*** Source data ***
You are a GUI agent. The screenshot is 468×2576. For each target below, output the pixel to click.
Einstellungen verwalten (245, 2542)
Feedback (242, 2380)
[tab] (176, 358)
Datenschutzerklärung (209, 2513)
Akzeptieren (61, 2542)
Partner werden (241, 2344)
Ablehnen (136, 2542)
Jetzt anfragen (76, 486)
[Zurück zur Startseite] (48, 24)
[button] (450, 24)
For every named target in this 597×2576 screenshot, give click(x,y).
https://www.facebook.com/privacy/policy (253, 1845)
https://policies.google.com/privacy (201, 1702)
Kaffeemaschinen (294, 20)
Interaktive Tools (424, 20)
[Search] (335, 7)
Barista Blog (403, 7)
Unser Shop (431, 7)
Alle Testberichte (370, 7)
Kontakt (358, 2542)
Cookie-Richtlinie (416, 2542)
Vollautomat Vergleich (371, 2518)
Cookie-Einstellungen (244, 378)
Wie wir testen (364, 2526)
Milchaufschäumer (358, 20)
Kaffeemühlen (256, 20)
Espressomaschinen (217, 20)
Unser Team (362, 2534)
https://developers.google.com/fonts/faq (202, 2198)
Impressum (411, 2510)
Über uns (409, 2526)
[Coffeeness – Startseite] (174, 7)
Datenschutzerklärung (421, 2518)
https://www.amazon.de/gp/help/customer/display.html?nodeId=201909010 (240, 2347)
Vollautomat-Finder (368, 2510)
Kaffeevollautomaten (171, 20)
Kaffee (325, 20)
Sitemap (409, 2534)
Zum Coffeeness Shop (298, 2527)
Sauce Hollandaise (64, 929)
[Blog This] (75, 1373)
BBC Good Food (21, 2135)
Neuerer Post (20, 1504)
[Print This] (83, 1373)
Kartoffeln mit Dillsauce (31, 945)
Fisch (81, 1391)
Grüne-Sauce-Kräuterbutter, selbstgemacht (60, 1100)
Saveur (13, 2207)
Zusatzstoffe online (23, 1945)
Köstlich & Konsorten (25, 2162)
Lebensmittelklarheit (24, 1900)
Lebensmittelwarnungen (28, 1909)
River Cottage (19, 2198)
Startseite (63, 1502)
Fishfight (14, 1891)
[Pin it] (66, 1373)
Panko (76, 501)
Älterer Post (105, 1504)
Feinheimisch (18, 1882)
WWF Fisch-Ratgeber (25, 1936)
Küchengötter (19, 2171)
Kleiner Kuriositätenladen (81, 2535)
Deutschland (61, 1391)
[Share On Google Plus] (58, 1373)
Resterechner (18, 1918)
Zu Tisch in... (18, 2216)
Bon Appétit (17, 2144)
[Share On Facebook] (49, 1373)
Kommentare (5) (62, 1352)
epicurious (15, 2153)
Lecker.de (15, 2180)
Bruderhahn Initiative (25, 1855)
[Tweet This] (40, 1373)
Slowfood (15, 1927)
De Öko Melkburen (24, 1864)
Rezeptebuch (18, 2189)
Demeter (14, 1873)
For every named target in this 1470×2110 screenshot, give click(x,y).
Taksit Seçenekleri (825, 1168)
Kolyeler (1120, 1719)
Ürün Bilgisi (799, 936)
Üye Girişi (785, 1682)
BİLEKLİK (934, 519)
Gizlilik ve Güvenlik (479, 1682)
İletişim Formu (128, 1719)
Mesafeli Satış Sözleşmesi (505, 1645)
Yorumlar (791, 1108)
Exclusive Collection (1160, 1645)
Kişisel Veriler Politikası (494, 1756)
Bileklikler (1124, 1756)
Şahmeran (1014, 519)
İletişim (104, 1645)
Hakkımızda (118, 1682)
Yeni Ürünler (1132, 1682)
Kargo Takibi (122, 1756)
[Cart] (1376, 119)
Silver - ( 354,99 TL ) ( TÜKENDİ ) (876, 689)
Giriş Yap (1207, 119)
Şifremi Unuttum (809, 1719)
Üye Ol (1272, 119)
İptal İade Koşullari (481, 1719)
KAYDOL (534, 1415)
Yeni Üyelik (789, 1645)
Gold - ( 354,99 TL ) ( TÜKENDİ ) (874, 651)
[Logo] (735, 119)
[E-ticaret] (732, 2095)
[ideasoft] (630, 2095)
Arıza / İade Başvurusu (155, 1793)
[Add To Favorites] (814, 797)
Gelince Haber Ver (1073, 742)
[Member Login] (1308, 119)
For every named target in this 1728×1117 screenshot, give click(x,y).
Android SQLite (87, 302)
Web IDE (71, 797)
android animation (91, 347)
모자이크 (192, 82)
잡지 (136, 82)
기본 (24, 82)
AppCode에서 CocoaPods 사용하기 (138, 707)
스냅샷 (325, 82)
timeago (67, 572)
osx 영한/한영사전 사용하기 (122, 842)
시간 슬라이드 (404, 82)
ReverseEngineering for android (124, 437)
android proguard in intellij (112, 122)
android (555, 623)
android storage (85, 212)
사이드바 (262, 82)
*** End of Source data ***
The required output is the entries from their opening line through the line holding "Datenschutzerklärung (421, 2518)", repeated exactly, with both end lines kept.

Task solution:
You are a GUI agent. The screenshot is 468×2576. For each target below, output the pixel to click.
Einstellungen verwalten (245, 2542)
Feedback (242, 2380)
[tab] (176, 358)
Datenschutzerklärung (209, 2513)
Akzeptieren (61, 2542)
Partner werden (241, 2344)
Ablehnen (136, 2542)
Jetzt anfragen (76, 486)
[Zurück zur Startseite] (48, 24)
[button] (450, 24)
For every named target in this 597×2576 screenshot, give click(x,y).
https://www.facebook.com/privacy/policy (253, 1845)
https://policies.google.com/privacy (201, 1702)
Kaffeemaschinen (294, 20)
Interaktive Tools (424, 20)
[Search] (335, 7)
Barista Blog (403, 7)
Unser Shop (431, 7)
Alle Testberichte (370, 7)
Kontakt (358, 2542)
Cookie-Richtlinie (416, 2542)
Vollautomat Vergleich (371, 2518)
Cookie-Einstellungen (244, 378)
Wie wir testen (364, 2526)
Milchaufschäumer (358, 20)
Kaffeemühlen (256, 20)
Espressomaschinen (217, 20)
Unser Team (362, 2534)
https://developers.google.com/fonts/faq (202, 2198)
Impressum (411, 2510)
Über uns (409, 2526)
[Coffeeness – Startseite] (174, 7)
Datenschutzerklärung (421, 2518)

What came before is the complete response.